As described above in detail, the first, third and fourth embodiments are described.
According to the present invention, defects can be detected with high accuracy even in containers having various shapes.

According to the second and fifth aspects of the present invention, it is possible to detect a defect of a container with high accuracy at low equipment cost.
The present invention has excellent effects.

[Brief description of the drawings]

FIG. 1 is a block diagram showing a configuration of an apparatus according to the present invention.

FIG. 2 is an explanatory diagram illustrating an example of an image stored in a frame memory illustrated in FIG. 1;

FIG. 3 is an explanatory diagram illustrating a method of calculating a diameter of a discolored portion.

FIG. 4 is a schematic front view showing a configuration of a conventional inspection device.
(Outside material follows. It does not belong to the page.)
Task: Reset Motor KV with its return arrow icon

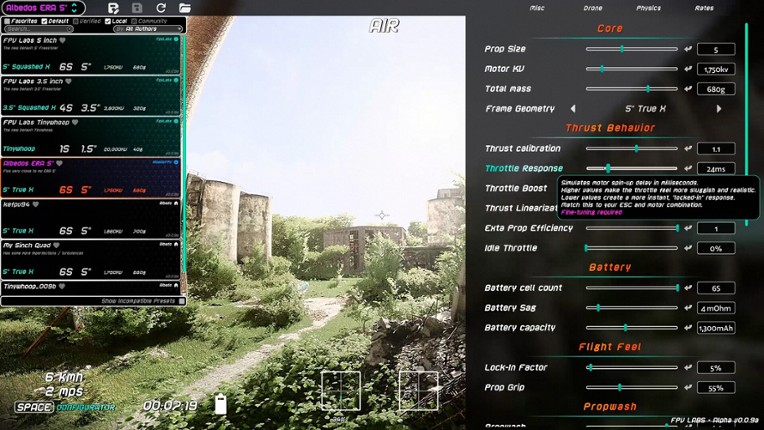Action: [x=688, y=69]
FIG. 5 is an explanatory diagram illustrating a result of inspecting a screw opening by the conventional inspection device illustrated in FIG. 4;

[Explanation of symbols]

 REFERENCE SIGNS LIST 1 computer 2 imaging device 3 elevating and rotating device 4 rod 5 mounting table 7 bottle 8 reflecting member 9 surface illuminator 17 screw mouth 18 opening

Claims (5)

[Claims] 1. A method of irradiating a light-transmissive container with light, capturing an image of the container, obtaining an image, and inspecting the container for defects based on the image, comprising: A defect inspection method for a container, comprising irradiating light. 2. A container having a substantially cylindrical shape, wherein an opening is provided in a portion corresponding to an optical path for imaging of the container, and a reflecting member that diffuses and reflects light incident on an inner surface of the container is externally fitted to the container. The method for inspecting a defect of a container according to claim 1, wherein light is incident on an inner surface of the reflection member, and the light diffusely reflected is applied to the container. 3. The container according to claim 1, wherein the screw opening of the container is irradiated with light, and a defect caused by discoloration occurring in the screw opening is inspected.
Inspection method of the container described in the above. 4. A container comprising: light irradiating means for irradiating light to a container; an image pickup device for picking up an image of the container; and means for processing an image picked up by the image pickup device to determine the presence or absence of a defect. The defect inspection apparatus according to any one of claims 1 to 3, wherein the light irradiating means irradiates the container with light from around the container. 5. The light irradiating means has a substantially cylindrical shape, an opening is provided in a portion corresponding to an optical path for imaging the container by the imaging device, and a reflecting member for diffusing and reflecting light incident on an inner surface. And a light source for emitting light to an inner surface of the reflection member, wherein the reflection member is fitted on the container, and the light diffusely reflected by the reflection member is applied to the container. Item 5. A container defect inspection device according to Item 4.